§ **Instructions for the task**:
Write out all the entries below without any change.

§ **Stored records**:
====================
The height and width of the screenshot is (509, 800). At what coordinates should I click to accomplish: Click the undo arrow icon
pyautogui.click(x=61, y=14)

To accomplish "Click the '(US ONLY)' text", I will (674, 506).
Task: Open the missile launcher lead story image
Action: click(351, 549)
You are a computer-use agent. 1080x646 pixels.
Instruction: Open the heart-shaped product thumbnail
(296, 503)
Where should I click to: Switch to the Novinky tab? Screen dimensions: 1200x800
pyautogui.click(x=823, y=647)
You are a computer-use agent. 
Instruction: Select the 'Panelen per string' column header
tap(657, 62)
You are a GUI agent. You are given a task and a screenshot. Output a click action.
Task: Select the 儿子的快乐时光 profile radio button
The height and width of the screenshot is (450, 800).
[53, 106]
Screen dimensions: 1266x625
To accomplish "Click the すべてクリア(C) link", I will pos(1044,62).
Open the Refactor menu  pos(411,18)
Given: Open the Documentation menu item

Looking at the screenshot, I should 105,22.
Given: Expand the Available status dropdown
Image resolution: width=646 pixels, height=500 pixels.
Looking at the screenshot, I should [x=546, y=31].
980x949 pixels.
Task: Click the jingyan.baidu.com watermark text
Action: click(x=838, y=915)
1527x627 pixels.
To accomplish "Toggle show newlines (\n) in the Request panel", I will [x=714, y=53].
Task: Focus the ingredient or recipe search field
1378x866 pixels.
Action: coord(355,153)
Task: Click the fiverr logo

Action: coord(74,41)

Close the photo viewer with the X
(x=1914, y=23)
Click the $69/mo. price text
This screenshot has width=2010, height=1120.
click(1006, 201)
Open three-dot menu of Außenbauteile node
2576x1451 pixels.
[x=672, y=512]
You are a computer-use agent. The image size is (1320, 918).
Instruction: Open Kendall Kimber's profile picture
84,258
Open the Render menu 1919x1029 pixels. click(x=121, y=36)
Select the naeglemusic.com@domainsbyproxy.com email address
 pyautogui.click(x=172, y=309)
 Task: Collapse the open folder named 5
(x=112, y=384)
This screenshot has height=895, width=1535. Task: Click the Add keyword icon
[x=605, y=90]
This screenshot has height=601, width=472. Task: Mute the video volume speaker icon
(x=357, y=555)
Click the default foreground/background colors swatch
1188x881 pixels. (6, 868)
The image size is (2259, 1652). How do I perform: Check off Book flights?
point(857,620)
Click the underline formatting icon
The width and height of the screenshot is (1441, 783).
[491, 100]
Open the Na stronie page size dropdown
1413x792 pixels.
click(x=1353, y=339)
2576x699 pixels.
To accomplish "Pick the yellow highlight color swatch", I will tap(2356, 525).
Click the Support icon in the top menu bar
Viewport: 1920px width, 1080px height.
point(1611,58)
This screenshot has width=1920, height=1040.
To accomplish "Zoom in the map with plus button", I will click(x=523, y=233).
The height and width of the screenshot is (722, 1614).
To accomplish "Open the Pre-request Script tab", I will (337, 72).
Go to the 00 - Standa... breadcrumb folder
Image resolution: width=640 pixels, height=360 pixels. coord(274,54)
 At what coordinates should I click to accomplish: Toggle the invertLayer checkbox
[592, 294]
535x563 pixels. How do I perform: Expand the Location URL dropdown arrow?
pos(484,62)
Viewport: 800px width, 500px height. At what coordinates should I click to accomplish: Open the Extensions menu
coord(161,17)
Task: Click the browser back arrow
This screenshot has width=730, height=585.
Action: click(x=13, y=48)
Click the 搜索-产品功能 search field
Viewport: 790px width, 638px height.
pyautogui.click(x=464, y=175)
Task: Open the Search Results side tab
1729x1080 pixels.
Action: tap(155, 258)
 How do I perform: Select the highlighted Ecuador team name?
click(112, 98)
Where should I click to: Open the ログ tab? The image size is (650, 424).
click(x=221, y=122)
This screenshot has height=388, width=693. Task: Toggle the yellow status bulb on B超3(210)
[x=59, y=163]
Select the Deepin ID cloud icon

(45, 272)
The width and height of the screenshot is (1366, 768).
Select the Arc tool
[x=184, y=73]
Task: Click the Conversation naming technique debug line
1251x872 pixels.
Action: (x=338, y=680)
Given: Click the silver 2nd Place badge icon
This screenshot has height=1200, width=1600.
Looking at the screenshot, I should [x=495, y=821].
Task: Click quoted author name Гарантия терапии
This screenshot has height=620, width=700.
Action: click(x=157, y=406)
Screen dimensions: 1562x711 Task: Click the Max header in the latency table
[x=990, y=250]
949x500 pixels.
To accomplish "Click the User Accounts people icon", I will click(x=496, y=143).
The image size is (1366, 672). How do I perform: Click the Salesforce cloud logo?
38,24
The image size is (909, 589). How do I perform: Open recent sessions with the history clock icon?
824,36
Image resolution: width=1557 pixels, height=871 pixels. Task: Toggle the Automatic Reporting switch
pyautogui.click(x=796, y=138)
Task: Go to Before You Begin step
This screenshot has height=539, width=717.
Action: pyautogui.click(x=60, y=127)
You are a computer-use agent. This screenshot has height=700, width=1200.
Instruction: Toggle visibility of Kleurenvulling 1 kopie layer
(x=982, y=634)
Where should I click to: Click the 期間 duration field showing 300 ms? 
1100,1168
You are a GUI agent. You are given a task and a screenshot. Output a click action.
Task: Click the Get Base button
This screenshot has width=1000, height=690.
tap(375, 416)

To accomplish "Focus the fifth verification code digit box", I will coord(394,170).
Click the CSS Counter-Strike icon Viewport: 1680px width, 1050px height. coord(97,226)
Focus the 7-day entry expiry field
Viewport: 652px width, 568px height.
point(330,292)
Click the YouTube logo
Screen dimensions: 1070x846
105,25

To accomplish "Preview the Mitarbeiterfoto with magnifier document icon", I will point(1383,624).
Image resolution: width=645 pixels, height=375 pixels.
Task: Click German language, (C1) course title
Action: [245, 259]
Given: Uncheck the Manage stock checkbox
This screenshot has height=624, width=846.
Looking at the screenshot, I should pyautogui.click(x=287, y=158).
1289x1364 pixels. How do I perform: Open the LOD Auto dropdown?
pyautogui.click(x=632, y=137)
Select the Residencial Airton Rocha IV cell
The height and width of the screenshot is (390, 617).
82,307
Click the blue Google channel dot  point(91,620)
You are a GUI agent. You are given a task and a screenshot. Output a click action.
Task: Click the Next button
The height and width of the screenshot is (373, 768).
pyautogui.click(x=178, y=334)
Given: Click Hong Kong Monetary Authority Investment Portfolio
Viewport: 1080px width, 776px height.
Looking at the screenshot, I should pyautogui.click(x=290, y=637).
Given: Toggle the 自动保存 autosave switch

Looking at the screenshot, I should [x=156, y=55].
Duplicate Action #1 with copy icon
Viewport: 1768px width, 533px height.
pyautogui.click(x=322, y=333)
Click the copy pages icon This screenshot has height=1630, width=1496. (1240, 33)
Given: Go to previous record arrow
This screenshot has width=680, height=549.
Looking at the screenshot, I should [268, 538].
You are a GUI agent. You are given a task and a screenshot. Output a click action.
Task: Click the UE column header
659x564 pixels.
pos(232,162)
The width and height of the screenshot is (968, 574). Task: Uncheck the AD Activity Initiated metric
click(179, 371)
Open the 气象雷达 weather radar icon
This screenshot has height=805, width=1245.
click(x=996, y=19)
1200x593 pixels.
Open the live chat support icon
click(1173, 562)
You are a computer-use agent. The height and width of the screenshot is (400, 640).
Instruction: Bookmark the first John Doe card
====================
§ **Task answer**:
The height and width of the screenshot is (509, 800). At what coordinates should I click to accomplish: Click the undo arrow icon
pyautogui.click(x=61, y=14)

To accomplish "Click the '(US ONLY)' text", I will (674, 506).
Task: Open the missile launcher lead story image
Action: click(351, 549)
You are a computer-use agent. 1080x646 pixels.
Instruction: Open the heart-shaped product thumbnail
(296, 503)
Where should I click to: Switch to the Novinky tab? Screen dimensions: 1200x800
pyautogui.click(x=823, y=647)
You are a computer-use agent. 
Instruction: Select the 'Panelen per string' column header
tap(657, 62)
You are a GUI agent. You are given a task and a screenshot. Output a click action.
Task: Select the 儿子的快乐时光 profile radio button
The height and width of the screenshot is (450, 800).
[53, 106]
Screen dimensions: 1266x625
To accomplish "Click the すべてクリア(C) link", I will pos(1044,62).
Open the Refactor menu  pos(411,18)
Given: Open the Documentation menu item

Looking at the screenshot, I should 105,22.
Given: Expand the Available status dropdown
Image resolution: width=646 pixels, height=500 pixels.
Looking at the screenshot, I should [x=546, y=31].
980x949 pixels.
Task: Click the jingyan.baidu.com watermark text
Action: click(x=838, y=915)
1527x627 pixels.
To accomplish "Toggle show newlines (\n) in the Request panel", I will [x=714, y=53].
Task: Focus the ingredient or recipe search field
1378x866 pixels.
Action: coord(355,153)
Task: Click the fiverr logo

Action: coord(74,41)

Close the photo viewer with the X
(x=1914, y=23)
Click the $69/mo. price text
This screenshot has width=2010, height=1120.
click(1006, 201)
Open three-dot menu of Außenbauteile node
2576x1451 pixels.
[x=672, y=512]
You are a computer-use agent. The image size is (1320, 918).
Instruction: Open Kendall Kimber's profile picture
84,258
Open the Render menu 1919x1029 pixels. click(x=121, y=36)
Select the naeglemusic.com@domainsbyproxy.com email address
 pyautogui.click(x=172, y=309)
 Task: Collapse the open folder named 5
(x=112, y=384)
This screenshot has height=895, width=1535. Task: Click the Add keyword icon
[x=605, y=90]
This screenshot has height=601, width=472. Task: Mute the video volume speaker icon
(x=357, y=555)
Click the default foreground/background colors swatch
1188x881 pixels. (6, 868)
The image size is (2259, 1652). How do I perform: Check off Book flights?
point(857,620)
Click the underline formatting icon
The width and height of the screenshot is (1441, 783).
[491, 100]
Open the Na stronie page size dropdown
1413x792 pixels.
click(x=1353, y=339)
2576x699 pixels.
To accomplish "Pick the yellow highlight color swatch", I will tap(2356, 525).
Click the Support icon in the top menu bar
Viewport: 1920px width, 1080px height.
point(1611,58)
This screenshot has width=1920, height=1040.
To accomplish "Zoom in the map with plus button", I will click(x=523, y=233).
The height and width of the screenshot is (722, 1614).
To accomplish "Open the Pre-request Script tab", I will (337, 72).
Go to the 00 - Standa... breadcrumb folder
Image resolution: width=640 pixels, height=360 pixels. coord(274,54)
 At what coordinates should I click to accomplish: Toggle the invertLayer checkbox
[592, 294]
535x563 pixels. How do I perform: Expand the Location URL dropdown arrow?
pos(484,62)
Viewport: 800px width, 500px height. At what coordinates should I click to accomplish: Open the Extensions menu
coord(161,17)
Task: Click the browser back arrow
This screenshot has width=730, height=585.
Action: click(x=13, y=48)
Click the 搜索-产品功能 search field
Viewport: 790px width, 638px height.
pyautogui.click(x=464, y=175)
Task: Open the Search Results side tab
1729x1080 pixels.
Action: tap(155, 258)
 How do I perform: Select the highlighted Ecuador team name?
click(112, 98)
Where should I click to: Open the ログ tab? The image size is (650, 424).
click(x=221, y=122)
This screenshot has height=388, width=693. Task: Toggle the yellow status bulb on B超3(210)
[x=59, y=163]
Select the Deepin ID cloud icon

(45, 272)
The width and height of the screenshot is (1366, 768).
Select the Arc tool
[x=184, y=73]
Task: Click the Conversation naming technique debug line
1251x872 pixels.
Action: (x=338, y=680)
Given: Click the silver 2nd Place badge icon
This screenshot has height=1200, width=1600.
Looking at the screenshot, I should [x=495, y=821].
Task: Click quoted author name Гарантия терапии
This screenshot has height=620, width=700.
Action: click(x=157, y=406)
Screen dimensions: 1562x711 Task: Click the Max header in the latency table
[x=990, y=250]
949x500 pixels.
To accomplish "Click the User Accounts people icon", I will click(x=496, y=143).
The image size is (1366, 672). How do I perform: Click the Salesforce cloud logo?
38,24
The image size is (909, 589). How do I perform: Open recent sessions with the history clock icon?
824,36
Image resolution: width=1557 pixels, height=871 pixels. Task: Toggle the Automatic Reporting switch
pyautogui.click(x=796, y=138)
Task: Go to Before You Begin step
This screenshot has height=539, width=717.
Action: pyautogui.click(x=60, y=127)
You are a computer-use agent. This screenshot has height=700, width=1200.
Instruction: Toggle visibility of Kleurenvulling 1 kopie layer
(x=982, y=634)
Where should I click to: Click the 期間 duration field showing 300 ms? 
1100,1168
You are a GUI agent. You are given a task and a screenshot. Output a click action.
Task: Click the Get Base button
This screenshot has width=1000, height=690.
tap(375, 416)

To accomplish "Focus the fifth verification code digit box", I will coord(394,170).
Click the CSS Counter-Strike icon Viewport: 1680px width, 1050px height. coord(97,226)
Focus the 7-day entry expiry field
Viewport: 652px width, 568px height.
point(330,292)
Click the YouTube logo
Screen dimensions: 1070x846
105,25

To accomplish "Preview the Mitarbeiterfoto with magnifier document icon", I will point(1383,624).
Image resolution: width=645 pixels, height=375 pixels.
Task: Click German language, (C1) course title
Action: [245, 259]
Given: Uncheck the Manage stock checkbox
This screenshot has height=624, width=846.
Looking at the screenshot, I should pyautogui.click(x=287, y=158).
1289x1364 pixels. How do I perform: Open the LOD Auto dropdown?
pyautogui.click(x=632, y=137)
Select the Residencial Airton Rocha IV cell
The height and width of the screenshot is (390, 617).
82,307
Click the blue Google channel dot  point(91,620)
You are a GUI agent. You are given a task and a screenshot. Output a click action.
Task: Click the Next button
The height and width of the screenshot is (373, 768).
pyautogui.click(x=178, y=334)
Given: Click Hong Kong Monetary Authority Investment Portfolio
Viewport: 1080px width, 776px height.
Looking at the screenshot, I should pyautogui.click(x=290, y=637).
Given: Toggle the 自动保存 autosave switch

Looking at the screenshot, I should [x=156, y=55].
Duplicate Action #1 with copy icon
Viewport: 1768px width, 533px height.
pyautogui.click(x=322, y=333)
Click the copy pages icon This screenshot has height=1630, width=1496. (1240, 33)
Given: Go to previous record arrow
This screenshot has width=680, height=549.
Looking at the screenshot, I should [268, 538].
You are a GUI agent. You are given a task and a screenshot. Output a click action.
Task: Click the UE column header
659x564 pixels.
pos(232,162)
The width and height of the screenshot is (968, 574). Task: Uncheck the AD Activity Initiated metric
click(179, 371)
Open the 气象雷达 weather radar icon
This screenshot has height=805, width=1245.
click(x=996, y=19)
1200x593 pixels.
Open the live chat support icon
click(1173, 562)
You are a computer-use agent. The height and width of the screenshot is (400, 640).
Instruction: Bookmark the first John Doe card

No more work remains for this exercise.